(Stored data entries)

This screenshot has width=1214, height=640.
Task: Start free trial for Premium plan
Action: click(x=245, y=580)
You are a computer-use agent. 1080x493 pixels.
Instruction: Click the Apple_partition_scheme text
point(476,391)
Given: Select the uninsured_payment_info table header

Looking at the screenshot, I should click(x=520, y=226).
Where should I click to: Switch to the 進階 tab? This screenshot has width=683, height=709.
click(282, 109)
---
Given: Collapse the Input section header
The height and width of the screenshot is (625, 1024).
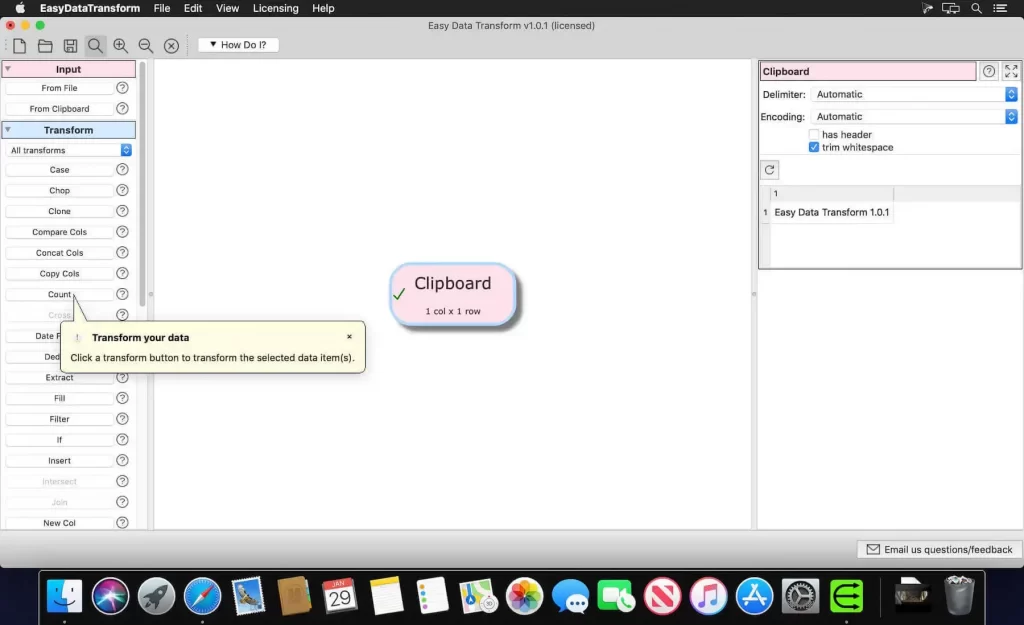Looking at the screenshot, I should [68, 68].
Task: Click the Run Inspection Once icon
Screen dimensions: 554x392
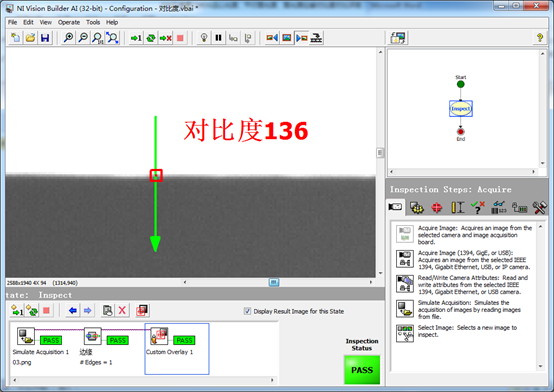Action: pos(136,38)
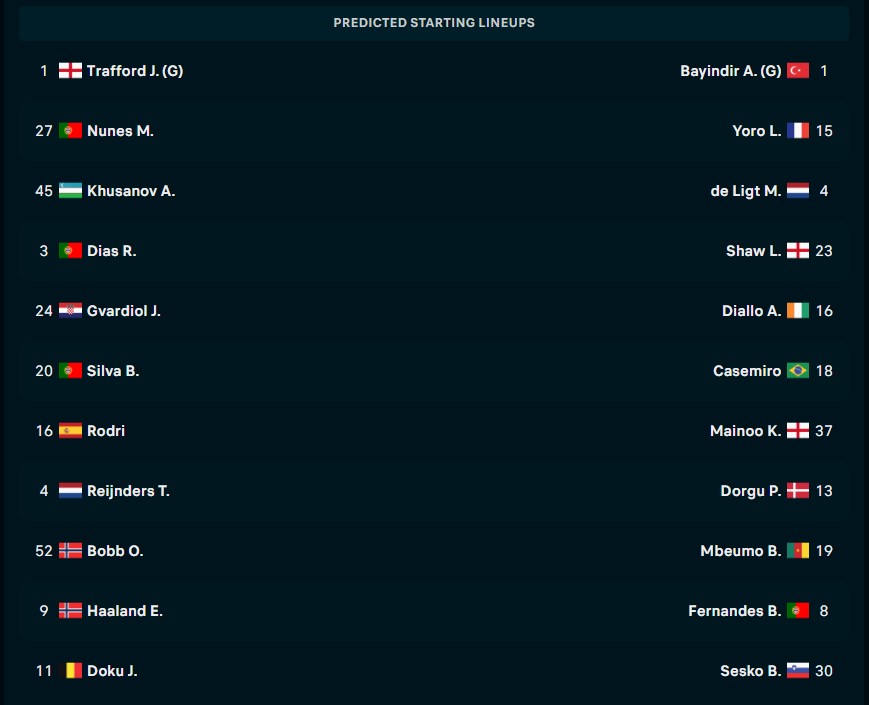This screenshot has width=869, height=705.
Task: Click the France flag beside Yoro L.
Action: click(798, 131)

■ **Activity**:
Reproduce the data above exactly, but only from the line containing "The height and" through the line containing "Task: Click the Run Inspection Once icon"; skip the pictures.

■ **Written solution**:
The height and width of the screenshot is (625, 1024).
Looking at the screenshot, I should [68, 68].
Task: Click the Run Inspection Once icon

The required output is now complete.